“Düşmanla dolu bir dünyada hayatta kalabilmek için
canlıların, tecrübelerinden ve özellikle de hatalarından ders çıkarması
şarttır. Bu da çevredeki bazı şeylere daha çok dikkat etmeyi (yani bir takım
hatıralar oluşturmayı) gerektirir. Yüzlerce senedir dersliklere ve ofislere
hapsedilmiş olsa da, insan beyni aslında önce vahşi ormanlarda, sonra savanada
hayatta kalmak için şartlanmıştır. Hâlâ da öyledir.”

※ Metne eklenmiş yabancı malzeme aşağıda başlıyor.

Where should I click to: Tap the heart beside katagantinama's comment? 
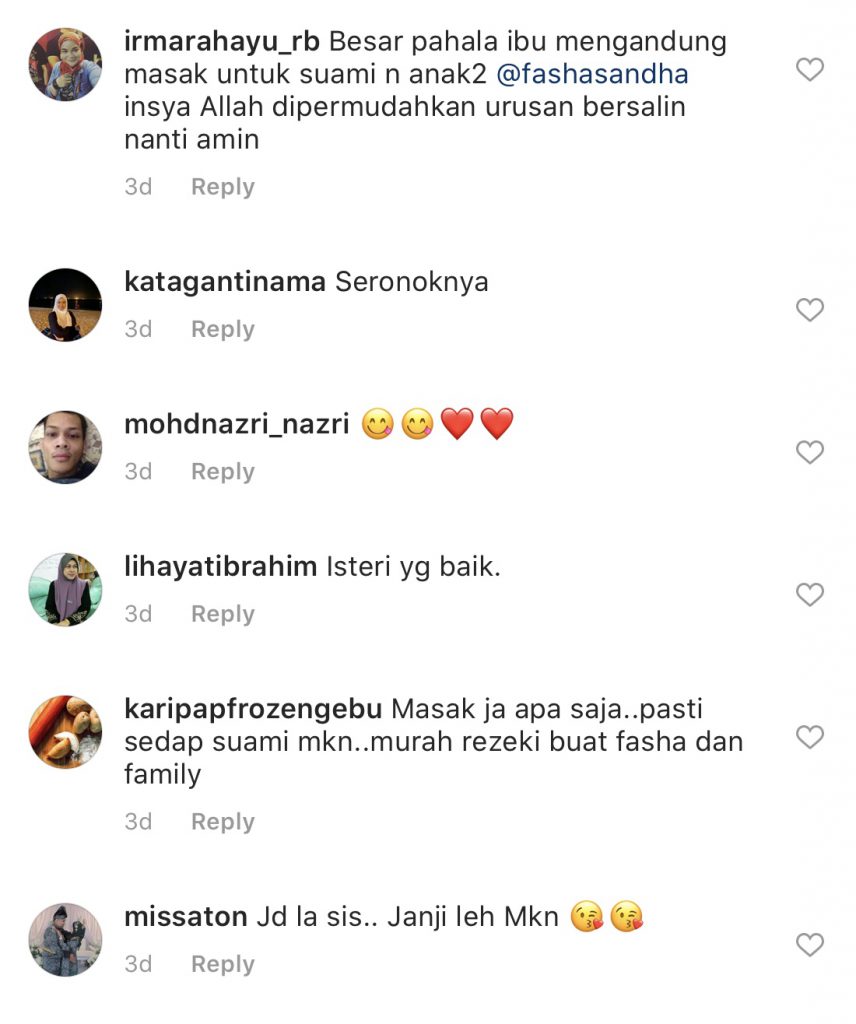click(810, 310)
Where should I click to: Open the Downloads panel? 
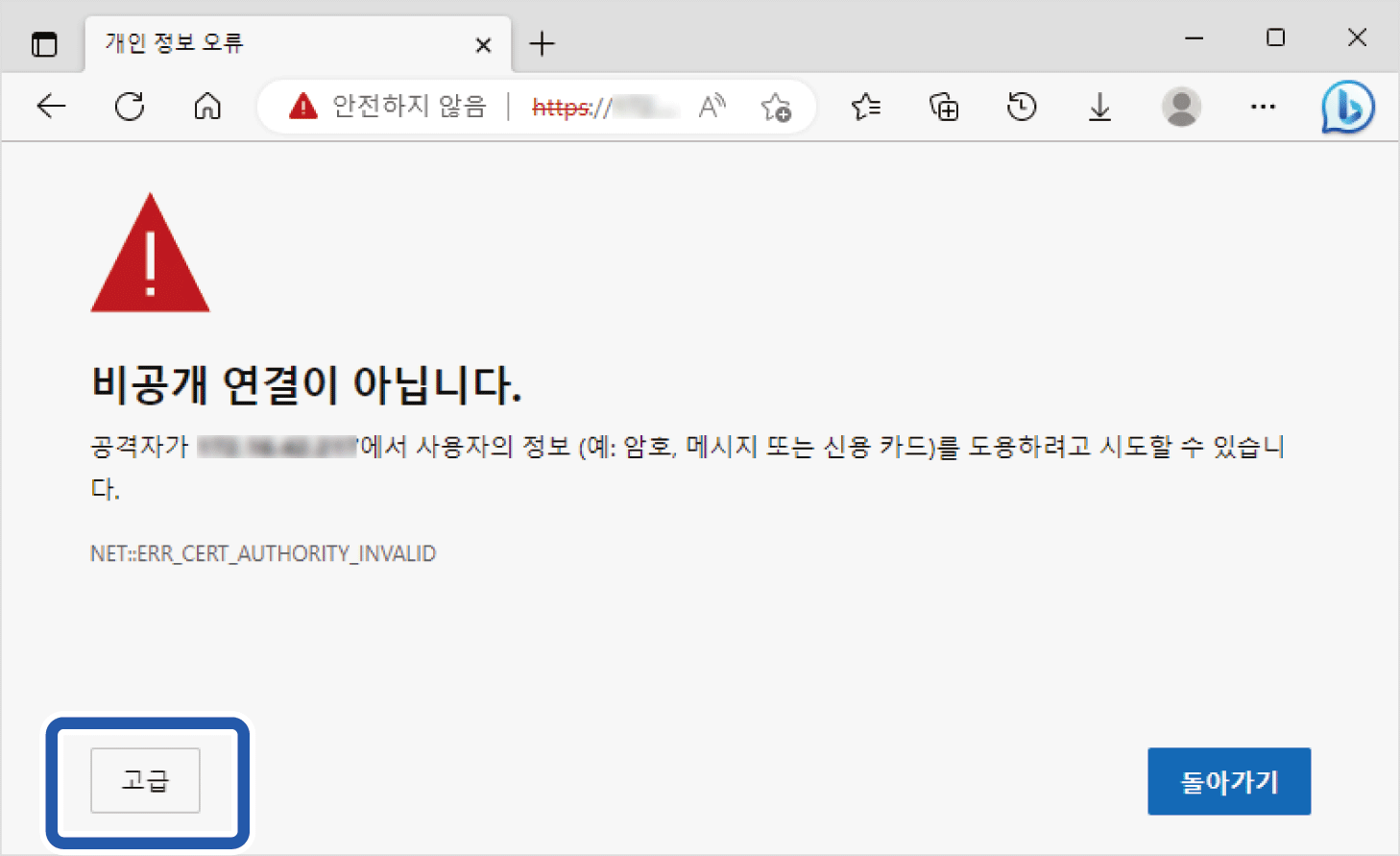(1099, 108)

Sciences dergisinde bu notu destekleyen bir de makale
okumuştum. Primatların daha büyük bir mükafata hak kazanmak için riski göze
aldığını ve hatalarından ders çıkarmayı başardığını anlatıyordu.
(Bu vesileyle
öğrendim ki, primatların bir diğer bilimsel adı da ‘iri beyinli yüksek memeliler’ imiş. Bunların bir de ‘küçük beyinli alçak memeliler’ türü
vardır ki, burada sık sık söz ediyorum zaten.)
Yani daha iyi bir sonuç almak için riske girmek, demek
ki hata yapmayı göze almak yaşamın bir parçası.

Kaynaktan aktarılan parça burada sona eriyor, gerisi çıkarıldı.